Piwowarzy zachwalają, że piwa rzemieślnicze mają więcej chmielu. Do tego ich rodzajów i smaków mogą być setki. Dodatkowo, gaz w butelce powstaje w wyniku specjalnego leżakowania, nie jest natomiast do niej dodawany.
Niewielki udział w rynku
- Mówimy o bardzo małych browarach. Jest to około 5-10 proc. rynku piwa w Polsce, wliczając w to browary regionalne i piwa restauracyjne. Teraz dominują duże browary i jest ich względnie niewiele – mówi Krzysztof Lechowski Prezes Zarządu Polskiego Stowarzyszenia Piwowarów Domowych.
Według Lechowskiego ciężko będzie zmienić przyzwyczajenia konsumentów. Jego zdaniem Polacy kupują te gatunki piwa, które są tańsze (zazwyczaj piwa jasne). Z kolei piwa rzemieślnicze trafiają do niewielkiej liczby osób. - W Niemczech istnieje 1,3 tys. browarów, natomiast w Polsce jest ich około 100. Przez 10-20 lat będziemy szli w kierunku browarów rodzinnych. By tak się stało, najważniejsze są dwa czynniki: większa kultura piwa (świadomość i gust konsumentów) oraz cena – podkreśla Lechowski.

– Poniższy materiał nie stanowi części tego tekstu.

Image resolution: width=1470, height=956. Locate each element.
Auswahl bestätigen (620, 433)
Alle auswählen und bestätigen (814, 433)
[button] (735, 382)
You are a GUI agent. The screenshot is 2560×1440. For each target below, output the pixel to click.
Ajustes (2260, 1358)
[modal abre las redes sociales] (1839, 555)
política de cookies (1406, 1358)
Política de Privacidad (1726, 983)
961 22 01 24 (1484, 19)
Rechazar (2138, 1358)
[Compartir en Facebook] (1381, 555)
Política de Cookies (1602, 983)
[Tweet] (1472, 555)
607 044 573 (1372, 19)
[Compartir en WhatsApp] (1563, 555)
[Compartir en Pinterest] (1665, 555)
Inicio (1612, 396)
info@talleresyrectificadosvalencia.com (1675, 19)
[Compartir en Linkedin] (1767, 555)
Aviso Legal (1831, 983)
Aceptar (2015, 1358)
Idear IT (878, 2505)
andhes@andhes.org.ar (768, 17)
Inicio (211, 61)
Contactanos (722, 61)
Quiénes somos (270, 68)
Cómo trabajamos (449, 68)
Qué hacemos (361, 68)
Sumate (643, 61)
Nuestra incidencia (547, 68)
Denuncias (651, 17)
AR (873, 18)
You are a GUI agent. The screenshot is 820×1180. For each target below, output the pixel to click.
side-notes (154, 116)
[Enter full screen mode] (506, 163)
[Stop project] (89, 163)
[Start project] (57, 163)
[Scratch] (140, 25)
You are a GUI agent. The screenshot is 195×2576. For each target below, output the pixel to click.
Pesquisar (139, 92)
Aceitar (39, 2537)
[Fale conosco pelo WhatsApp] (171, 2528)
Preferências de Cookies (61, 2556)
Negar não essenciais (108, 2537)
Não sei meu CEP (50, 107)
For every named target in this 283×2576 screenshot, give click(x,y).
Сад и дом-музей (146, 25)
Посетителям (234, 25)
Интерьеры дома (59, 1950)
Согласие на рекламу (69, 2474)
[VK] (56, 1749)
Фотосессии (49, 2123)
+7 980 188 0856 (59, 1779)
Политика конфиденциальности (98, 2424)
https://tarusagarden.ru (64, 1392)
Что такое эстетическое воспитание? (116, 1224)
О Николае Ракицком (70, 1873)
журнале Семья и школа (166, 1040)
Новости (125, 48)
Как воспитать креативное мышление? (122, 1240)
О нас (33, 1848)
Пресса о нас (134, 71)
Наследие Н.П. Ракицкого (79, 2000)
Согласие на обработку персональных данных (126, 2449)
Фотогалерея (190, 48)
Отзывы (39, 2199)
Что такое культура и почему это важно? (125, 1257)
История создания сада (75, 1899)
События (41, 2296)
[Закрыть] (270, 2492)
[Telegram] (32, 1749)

Wielcy nie czują się zagrożeni
Wielcy gracze tacy jak choćby Kompania Piwowarska, która posiada 36 proc. udziału w rynku, nie dostrzegają zagrożenia ze strony piw rzemieślniczych, a odczytuje je jako "impuls dla rozwoju kultury piwnej" i "świadectwo odbudowy pozytywnego wizerunku całej piwnej kategorii". Największe udziały w rynku mają obecnie Kompania Piwowarska i Grupa Żywiec.
Jak to się skończy?
Mimo rozwoju branży, większość rzemieślniczych browarów jest dopiero na etapie pierwszych inwestycji. To wciąż zazwyczaj pasja, a nie biznes, który ma przynieść określone zyski.
Jan Szała, który razem z ojcem stworzył browar "Szałpiw" nie odzyskał jeszcze zainwestowanych pieniędzy. Podobnie jest w przypadku "AleBrowaru" (ok. 60 tys. litrów rozlanego piwa), który każde zdobyte pieniądze ze sprzedaży, inwestuje w kolejne partie piwa.
Póki co, piwowarzy jeszcze nie chcą rozmawiać o pieniądzach, ale wciąż o pasji.